Akhir kata penulis ucapkan terimakasih kepada pihak-pihak yang telah membantu dalam menyelesaikan paper ini. Dengan penuh kesadaran mengenai segala kekurangan penulis siap menerima saran dan kritik demi perbaikan paper ini. Semoga paper ini bermanfaat bagi pembaca maupun pihak lain.
Medan, Mei 2021
Penulis
DAFTAR ISI
KATA PENGANTAR
DAFTAR ISI
DAFTAR TABEL
BAB 1 PENDAHULUAN
Latar Belakang
Rumusan Masalah
Tujuan Masalah
BAB 2 PEMBAHASAN
Deskripsi Umum Tanaman Rotan
Penyebaran Jenis Rotan
Potensi Ekonomi Tanaman Rotan
Potensi Batang
Potensi Buah
BAB 3 PENUTUP
Kesimpulan
Saran
DAFTAR PUSTAKA
BAB 1
PENDAHULUAN
Latar Belakang
Indonesia merupakan salah satu negara pemilik hutan terbesar di dunia dengan luas kawasan hutan sebesar 120,7 juta ha (Direktorat Jenderal Planologi Kehutanan dan Tata Lingkungan, 2015). Namun, dalam kurun waktu 10 tahun terakhir terjadi deforestasi yang disebabkan oleh kegiatan manusia diantaranya illegal logging, kebakaran hutan dan lahan, serta konflik kepentingan yang tidak lagi mempertimbangkan kelestarian lingkungan. Kondisi tersebut menyebabkan semakin menurunnya pasokan kayu, sehingga perlu dilakukan upaya pengelolaan hutan salah satunya adalah dengan meningkatkan pemanfaatan hasil hutan bukan kayu (HHBK). komoditas HHBK dapat dikelompokkan menjadi lima tujuan yaitu, makanan dan produk turunannya, ornamen tanaman, hewan liar dan produknya, bahan bangunan non kayu, dan bahan bioorganik. Sedangkan untuk ekonomi, yakni mengenai penggunaan dan analisis pasar, HHBK terbagi dalam tiga kategori, yaitu tingkat subsisten (untuk konsumsi sendiri), tingkat penggunaan lokal (semi komersial), dan komersial (Iqbal dan Septina, 2018).
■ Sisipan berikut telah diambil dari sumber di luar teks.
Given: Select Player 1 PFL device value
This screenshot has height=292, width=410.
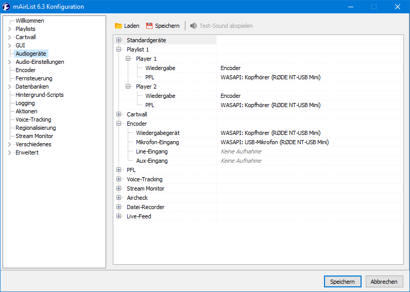Looking at the screenshot, I should tap(270, 77).
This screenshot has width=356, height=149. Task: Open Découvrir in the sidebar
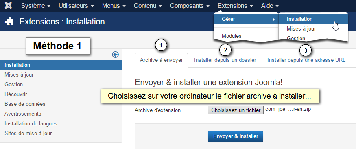(16, 94)
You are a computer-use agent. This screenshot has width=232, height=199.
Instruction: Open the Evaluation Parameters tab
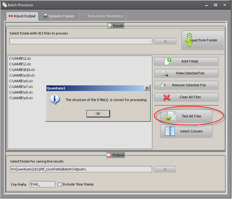coord(103,16)
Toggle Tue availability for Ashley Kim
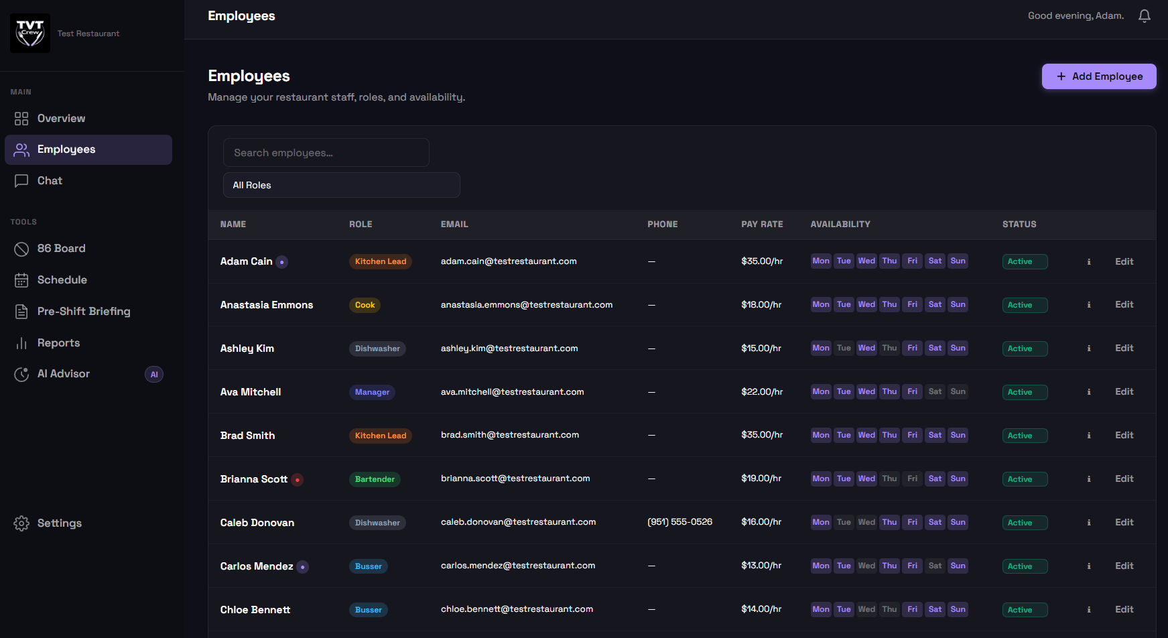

Hasil hutan bukan kayu merupakan sumber daya alam yang masih banyak terdapat di Indonesia dan keberadaanya dimanfaatkan sebagai mata pencaharian oleh masyarakat. Menurut Peraturan Menteri Kehutanan Nomor P.35/Menhut-II/2007 tentang Hasil Hutan Bukan Kayu dinyatakan hasil hutan bukan kayu adalah hasil hutan hayati baik nabati maupun hewani beserta produk turunan dan budidaya. kecuali kayu yang berasal dari hutan. Hasil hutan bukan kayu meliputi rotan, bambu, getah, daun, kulit, buah, dan madu serta masih banyak lagi. Jenis tumbuhan tersebut beberapa diantaranya bahkan memiliki nilai ekonomi yang sangat tinggi bila dijadikan produk olahan. Beraneka ragam jenis hasil hutan bukan kayu dapat dimanfaatkan oleh masyarakat di sekitar hutan. HHBK tidak dapat diabaikan begitu saja karena HHBK menjadi salah satu peluang yang tepat untuk dikembangkan dan hal itu tentu saja dapat mengurangi tingkat ketergantungan masyarakat hutan terhadap hasil hutan kayu yang harus melakukan penebangan pohon (Dahyanti et al., 2019).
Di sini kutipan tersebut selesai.